David Owen Norris presents the programmes, and arranges and performs the music. The producer is Elizabeth Burke, for Loftus Media.
The series had its origin in a one-off programme, Jane Austen’s iPod.
Here’s the list so far:
Jane Austen, in her house at Chawton, with her original manuscript music books in her own hand.
Charles Dickens, in his drawing room at Doughty Street.
Benjamin Franklin, in his house at Charing Cross, with his musical invention, the Glass Harmonica.
Emma, Lady Hamilton, with her music collection and other memorabilia at the National Maritime Museum.
Samuel Pepys, amongst his own bookcases in the eponymous (though posthumous) library at Magdalene College, Cambridge, with his Composing Machine.
Robert Burns, in the room where he learned to dance, with his own decorated fiddle.
Oscar Wilde, at the scene of his arrest in the Cadogan Hotel. One of the guests was his grandson, who put his extensive collection of Wilde-related music at our disposal.
Queen Victoria, with her Golden Piano at Buckingham Palace.
Thomas Hardy, in the house he built at Dorchester, Max Gate.
James Joyce, in the Martello Tower featured in the opening scene of Ulysses, with Joyce’s guitar.
(See review at foot of this page)
Shakespeare, onstage at Stratford.
John Clare, in his cottage at Helpston.
“another gem from David Owen Norris.” Daily Telegraph
Nell Gwynn, in her dressing room at Drury Lane.
The Duke of Wellington, in the Waterloo Gallery at his London residence, Apsley House, with his 1772 Grand Piano by Americus Backers – the oldest piano-with-pedals in the world (see the picture at the top of the website). One of the guests was the present Duke.
Here’s a political cartoon of the first Duke as conductor:
Gillian Reynolds Daily Telegraph June 2012
Radio 4, as all its listeners know from the copious trailers, is about to push out a big boat this Saturday, with a new dramatisation of James Joyce’s Ulysses spread across the day and the time frame of the novel, with live links from Mark Lawson at Dublin locations significant in the narrative and chairing a learned discussion at the close.
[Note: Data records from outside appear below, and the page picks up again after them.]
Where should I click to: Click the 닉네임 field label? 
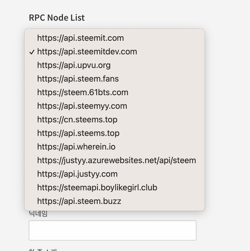tap(38, 214)
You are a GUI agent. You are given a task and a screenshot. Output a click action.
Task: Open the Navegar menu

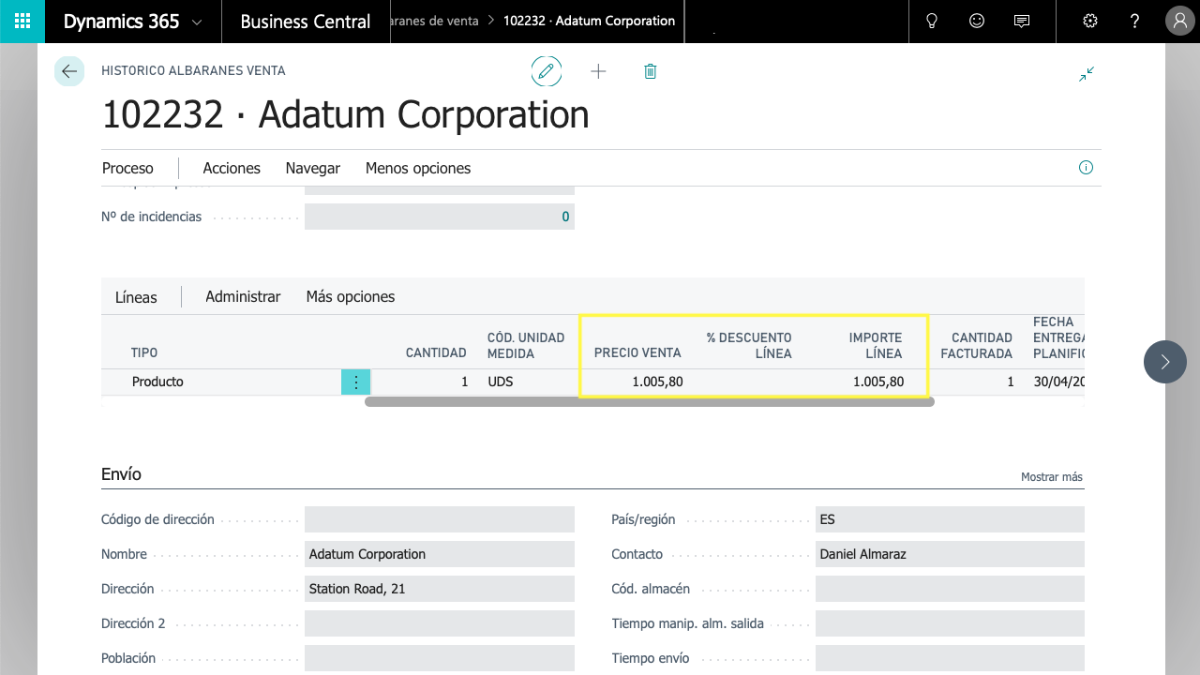click(312, 168)
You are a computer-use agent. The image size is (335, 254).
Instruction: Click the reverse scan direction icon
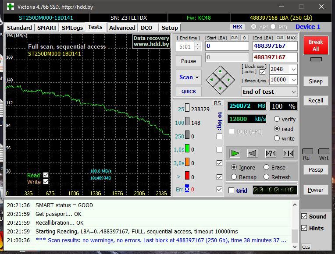[252, 153]
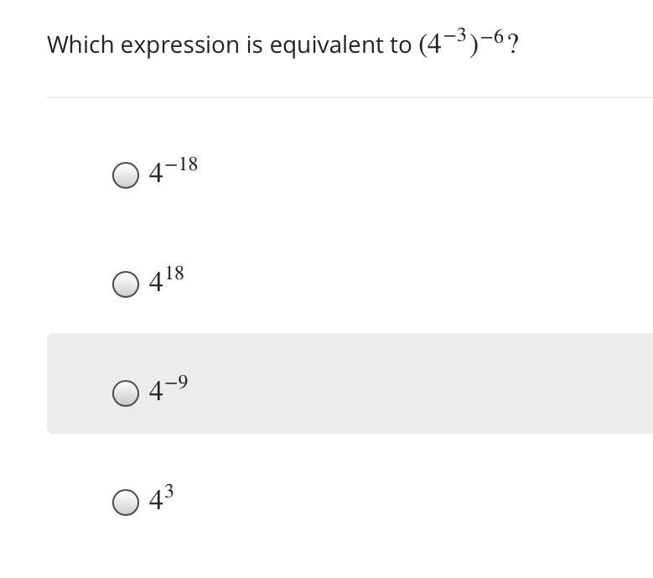Click the answer label 4^-9
The width and height of the screenshot is (653, 578).
pyautogui.click(x=168, y=388)
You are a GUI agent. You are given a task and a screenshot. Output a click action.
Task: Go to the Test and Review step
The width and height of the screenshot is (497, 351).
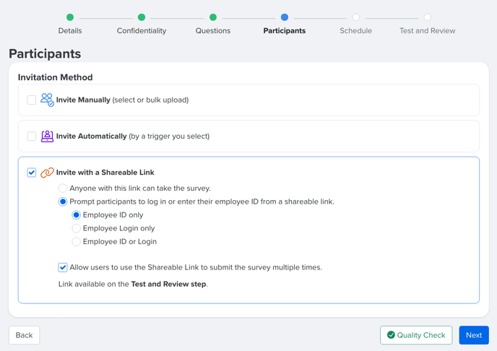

Before that, Melvyn Bragg and his guests on In Our Time on Thursday will also consider the novel. And before all of that there was, last Saturday, James Joyce’s Playlist, another edition of David Owen Norris’s magical music programme, so good it wouldn’t need to be pegged to a Radio 4 extravaganza to validate its broadcast, so illuminating in its brief half-hour that even the most Joyce-resistant listener will have felt that new light had been shed on his work.
The underlying idea is that we can learn something new about people, whether Robert Burns, Jane Austen or the Brontës, by the music they would have known. The programmes come from a place associated with the subject, with an instrument particular to the story being played, Burns’s fiddle, the Brontës’ piano, in this case James Joyce’s guitar. The relevant songs were performed with relish by Gwyneth Herbert and Thomas Guthrie. What joy it was to hear Declan Kiberd, a great Irish scholar and Joyce specialist, in conversation with music scholar Kathleen O’Callaghan and actor Barry McGovern. The salty breeze of their anecdotes, the tang of the songs blew away musty reverence and let you hear the music in Joyce’s words. If suiting style to subject is any artist’s first duty, these programmes (produced by Elizabeth Burke) deserve gold medals.